HESI LPN
Community Health HESI Practice Exam
1. A client is scheduled to have a blood test for cholesterol and triglycerides the next day. The nurse would tell the client
- A. ''Be sure to eat a fat-free diet until the test.''
- B. ''Do not eat or drink anything but water for 12 hours before the blood test.''
- C. ''Have the blood drawn within 2 hours of eating breakfast.''
- D. ''Stay at the laboratory so 2 blood samples can be drawn an hour apart.''
Correct answer: B
Rationale: Fasting for at least 12 hours is necessary before a cholesterol and triglyceride test to ensure accurate results by avoiding fluctuations that can occur after eating. Choice A is incorrect because a fat-free diet is not required; fasting is. Choice C is incorrect as it suggests having the test right after eating, which can affect the results. Choice D is incorrect as there is no need to stay at the laboratory for 2 blood samples unless specifically instructed by a healthcare provider.
2. The public health RN is called to investigate a report of several cases of varicella at a daycare center. The daycare workers state that 5 children have been sent home over the past 2 weeks with fever and itchy blisters. Which intervention should the RN implement first?
- A. Validate that the children who were sent home had chickenpox.
- B. Ask the parents to take the child to see their pediatrician.
- C. Ask the parents to not send the child back to daycare until after 6 weeks.

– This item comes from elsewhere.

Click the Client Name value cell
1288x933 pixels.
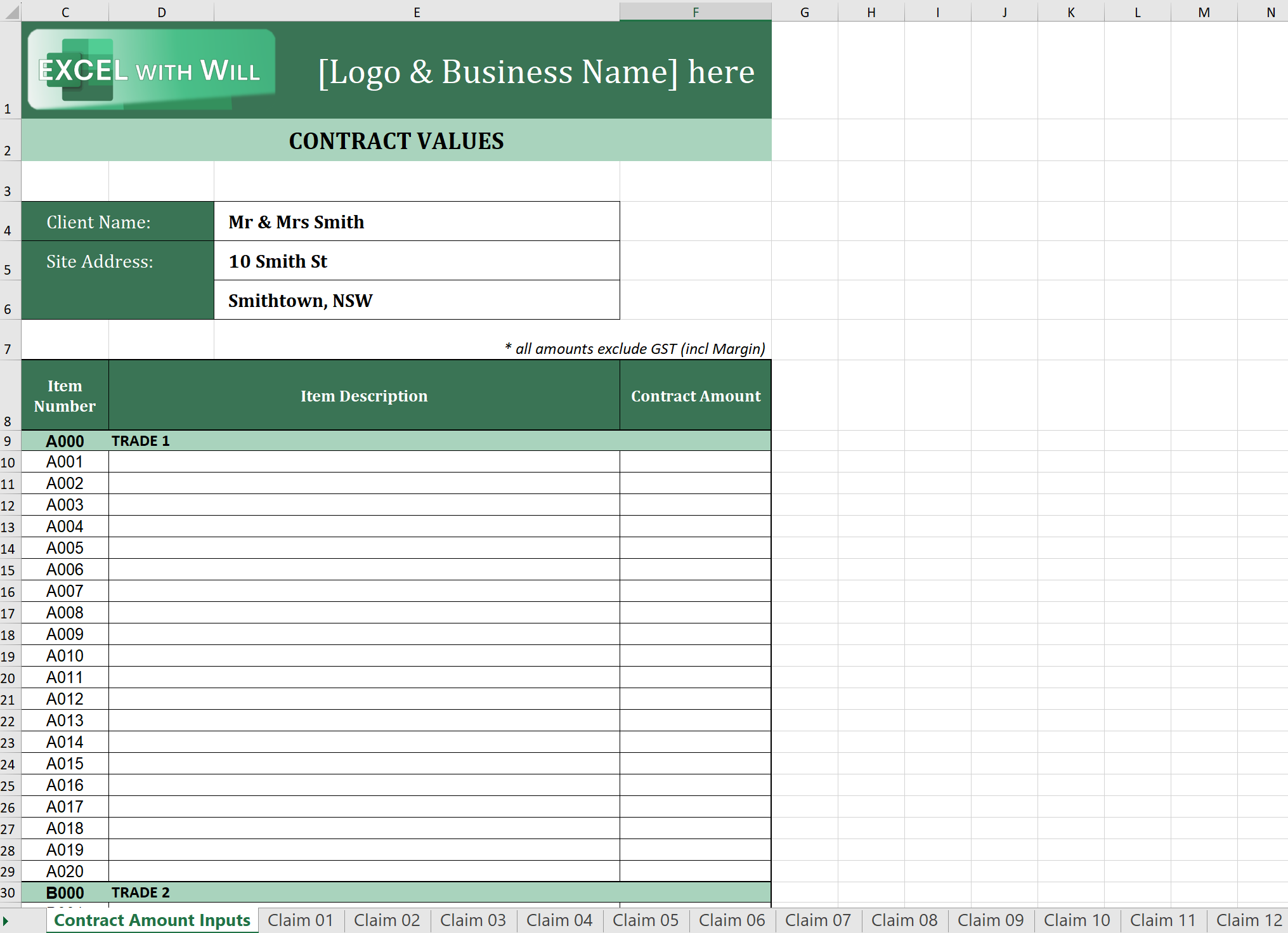coord(417,222)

- D. Tell the parents to send the child back to daycare; it was a mistake they were sent home.
Correct answer: A
Rationale: The correct answer is to validate that the children who were sent home had chickenpox. This is crucial in confirming the presence of varicella, which is necessary for appropriate management and control of the outbreak. Option B is not the first intervention because the focus initially is on verifying the cases within the daycare center. Option C is incorrect as it suggests a prolonged exclusion period without confirming the diagnosis. Option D is inappropriate and potentially harmful, as sending a child back without proper assessment can lead to further spread of the infection.

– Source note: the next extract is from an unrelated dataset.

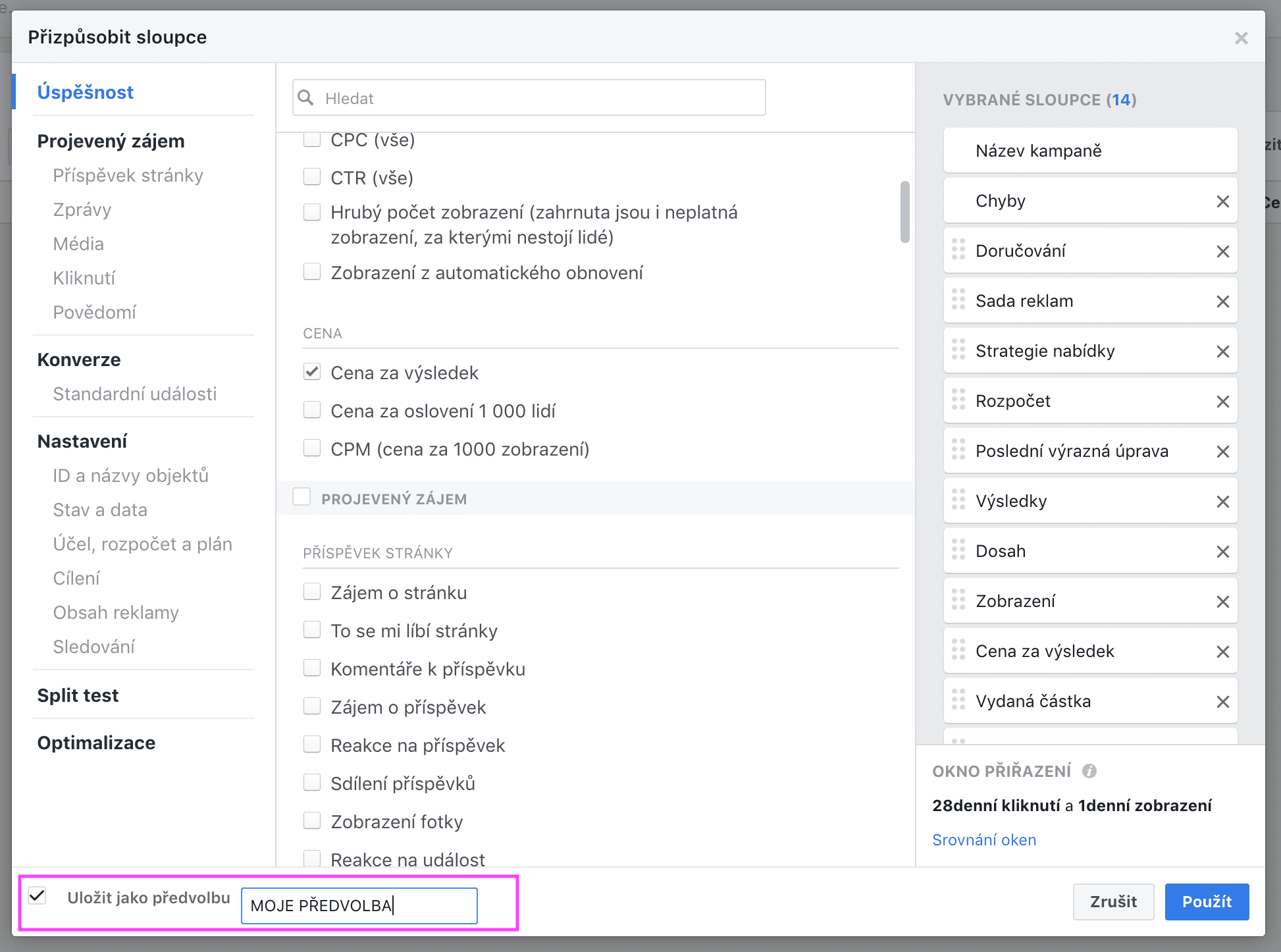Screen dimensions: 1281x952
Task: Click the blue Použít button
Action: point(1206,901)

3. The Philippine Family Program seeks to improve and maintain which of the following life-saving measures?
- A. proper spacing of pregnancies
- B. proper timing of pregnancies
- C. fewer pregnancies
- D. all of the above
Correct answer: D
Rationale: The correct answer is D, all of the above. The Philippine Family Program aims to enhance and sustain proper spacing of pregnancies, proper timing of pregnancies, and reducing the number of pregnancies. These measures are essential for promoting maternal and child health, preventing complications, and ensuring better outcomes. Choices A, B, and C are all part of the comprehensive approach taken by the program to safeguard the well-being of families and contribute to overall public health.

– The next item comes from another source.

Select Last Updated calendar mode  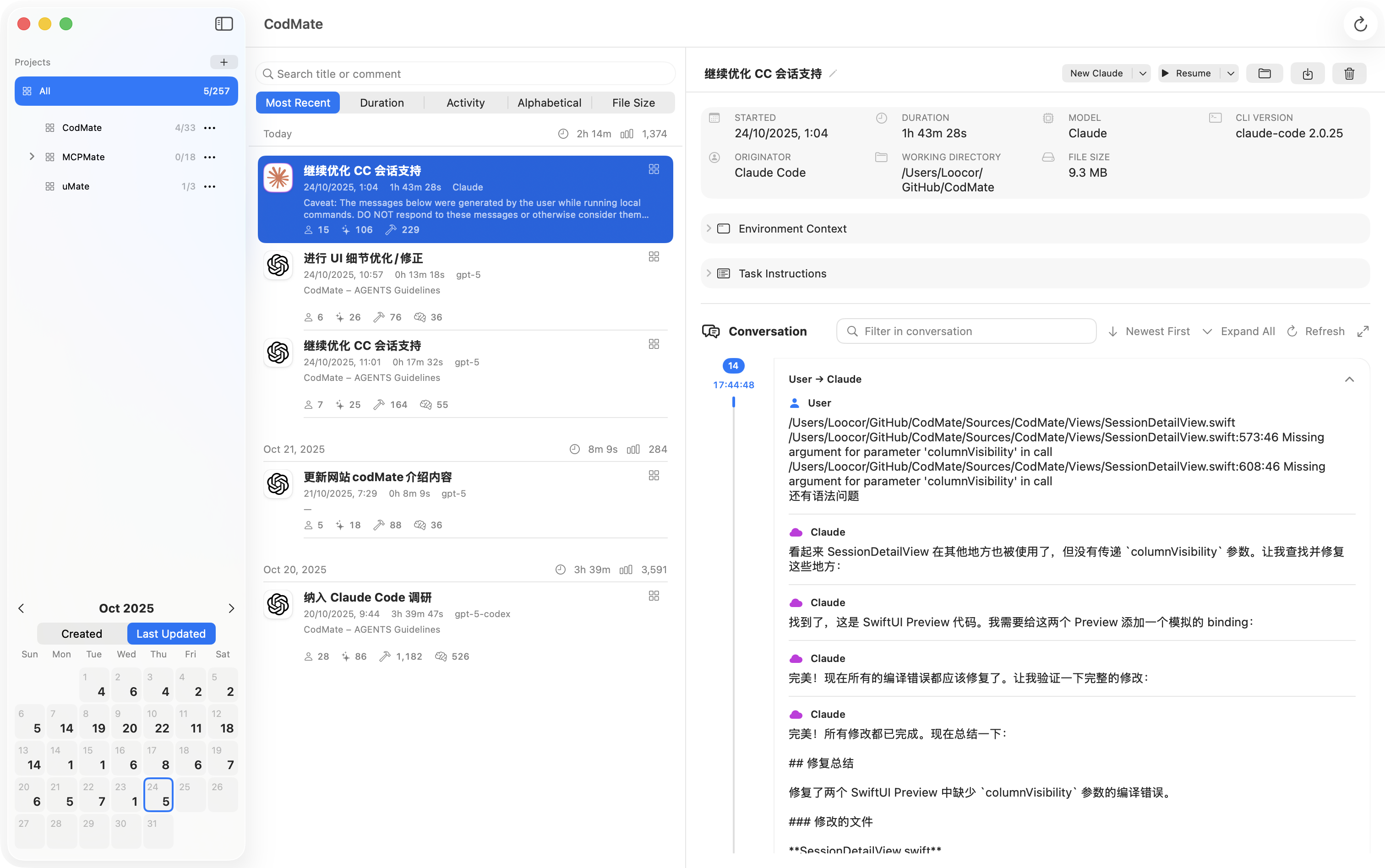coord(171,633)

4. Care provided by specialists in health facilities such as medical centers, regional, and provincial hospitals falls under which level of care?
- A. Secondary level care
- B. Primary care
- C. Tertiary care
- D. Intermediate care
Correct answer: C
Rationale: Tertiary care is the correct answer because it involves specialized care provided by medical centers and regional or provincial hospitals. Primary care (Choice B) refers to basic healthcare services usually delivered by general practitioners, nurses, and other healthcare professionals. Secondary care (Choice A) involves specialized services provided by medical specialists and other health professionals who generally do not have first contact with patients. Intermediate care (Choice D) is not a recognized level of care in the typical healthcare system hierarchy; it may cause confusion as it's not a standard term used to describe levels of care.
5. Which of these clients would the triage nurse request the healthcare provider to examine immediately?
- A. A 5-month-old infant with audible wheezing and grunting
- B. An adolescent with soot on the face and shirt
- C. A middle-aged man with second-degree burns on the right hand
- D. A toddler with singed ends of long hair extending to the waist
Correct answer: A
Rationale: The correct answer is A. Audible wheezing and grunting in an infant indicate respiratory distress, which is a critical condition requiring immediate assessment and intervention by the healthcare provider. Choices B, C, and D do not present with immediate life-threatening conditions that require urgent evaluation. Soot on the face and shirt, second-degree burns on the hand, and singed hair, while concerning, do not pose an immediate threat to life compared to respiratory distress in an infant.